Matter of Torres v Corniel
2020 NY Slip Op 05905 [187 AD3d 1023]
October 21, 2020
Appellate Division, Second Department
Published by New York State Law Reporting Bureau pursuant to Judiciary Law § 431.
As corrected through Wednesday, December 2, 2020


[*1]
 In the Matter of Henry Torres, Appellant,
v
Melissa Corniel, Respondent.

Del Atwell, East Hampton, NY, for appellant.

Melissa Corniel, Valley Cottage, NY, respondent pro se.

Christopher T. Widholm, New City, NY, attorney for the child.

In a proceeding pursuant to Family Court Act article 6, the father appeals from an order of the Family Court, Rockland County (Rachel E. Tanguay, J.), dated December 27, 2018. The order, insofar as appealed from, after a hearing, modified a prior order of parental access of the same court dated September 8, 2016, so as to suspend all in-person and telephone contact between the father and the child.

Ordered that the order dated December 27, 2018, is affirmed insofar as appealed from, without costs or disbursements.

The parties are the parents of one child, born in 2005. In an order dated September 8, 2016, the Family Court awarded the father, who was incarcerated at the time, parental access with the child once every other month for one hour and directed that the father, with stated limitations, be permitted to write letters and cards to the child, send him gifts, and have telephone contact with him.

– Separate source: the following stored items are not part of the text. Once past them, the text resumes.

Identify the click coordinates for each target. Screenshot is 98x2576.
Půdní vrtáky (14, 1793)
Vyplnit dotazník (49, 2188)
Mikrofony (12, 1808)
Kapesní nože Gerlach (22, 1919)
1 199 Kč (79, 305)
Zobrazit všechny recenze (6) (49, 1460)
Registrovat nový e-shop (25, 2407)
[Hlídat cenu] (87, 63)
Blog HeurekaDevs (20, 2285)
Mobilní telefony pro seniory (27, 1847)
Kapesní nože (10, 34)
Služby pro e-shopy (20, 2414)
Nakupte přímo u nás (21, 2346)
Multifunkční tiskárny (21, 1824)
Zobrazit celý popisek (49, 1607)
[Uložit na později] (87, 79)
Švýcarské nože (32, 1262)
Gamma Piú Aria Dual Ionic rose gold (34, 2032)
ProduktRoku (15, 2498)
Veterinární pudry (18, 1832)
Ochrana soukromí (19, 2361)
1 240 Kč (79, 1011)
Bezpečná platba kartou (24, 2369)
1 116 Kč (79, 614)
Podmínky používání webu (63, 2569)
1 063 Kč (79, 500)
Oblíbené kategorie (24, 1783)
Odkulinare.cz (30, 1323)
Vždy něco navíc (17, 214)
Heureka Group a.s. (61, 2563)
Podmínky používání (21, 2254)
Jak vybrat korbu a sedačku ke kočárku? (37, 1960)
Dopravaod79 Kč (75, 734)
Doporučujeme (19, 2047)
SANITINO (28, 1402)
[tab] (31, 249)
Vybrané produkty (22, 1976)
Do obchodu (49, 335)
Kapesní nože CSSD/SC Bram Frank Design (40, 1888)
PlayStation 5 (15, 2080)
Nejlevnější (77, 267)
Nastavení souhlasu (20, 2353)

On December 6, 2017, the father filed a petition to modify the order dated September 8, 2016, so as to award him increased parental access, asserting, inter alia, there had been a change in circumstances in that he had been released from prison on October 26, 2017.

In an order dated December 27, 2018, the Family Court, after a hearing, in effect, denied the father's petition and modified the order dated September 8, 2016, so as to suspend all in-person and telephone contact between the father and the child. In addition, the court directed that the child remain in therapy, that issues regarding parental access be addressed therapeutically, and that the father had the right to file a modification petition as of July 1, 2019, without having to demonstrate any further change in circumstances. The father appeals from so much of the order dated December 27, 2018, as suspended his contact with the child.

The paramount concern in matters of custody and parental access is the best interests of the child under the totality of the circumstances (see Eschbach v Eschbach, 56 NY2d 167, 171 [1982]). Parental access with a noncustodial parent is presumed to be in the best interests of a child; however, that presumption may be rebutted through a showing, by a preponderance of the evidence, that parental access would be harmful to the child (see Matter of Granger v Misercola, 21 NY3d 86, 92 [2013]). Since any determination related to parental access depends upon the hearing court's assessment of the credibility of the witnesses and of the character, temperament, and sincerity of the parties, its credibility findings are generally accorded great deference and its determination will not be disturbed unless it lacks a sound and substantial basis in the record (see Matter of Kalantarov v Priyeva, 177 AD3d 881, 882 [2019]; Matter of Fitzgerald v Fitzgerald, 172 AD3d 713, 714 [2019]).

Here, the Family Court's determination that, at the time of the hearing, parental access would have been detrimental to the child and contrary to his best interests has a sound and substantial basis in the record (see Matter of Fitzgerald v Fitzgerald, 172 AD3d at 714). The determination is supported by, among other things, the report of a court-appointed forensic expert and the testimony of the child's therapist.

The father's remaining contentions are without merit. Balkin, J.P., Cohen, Hinds-Radix and Connolly, JJ., concur.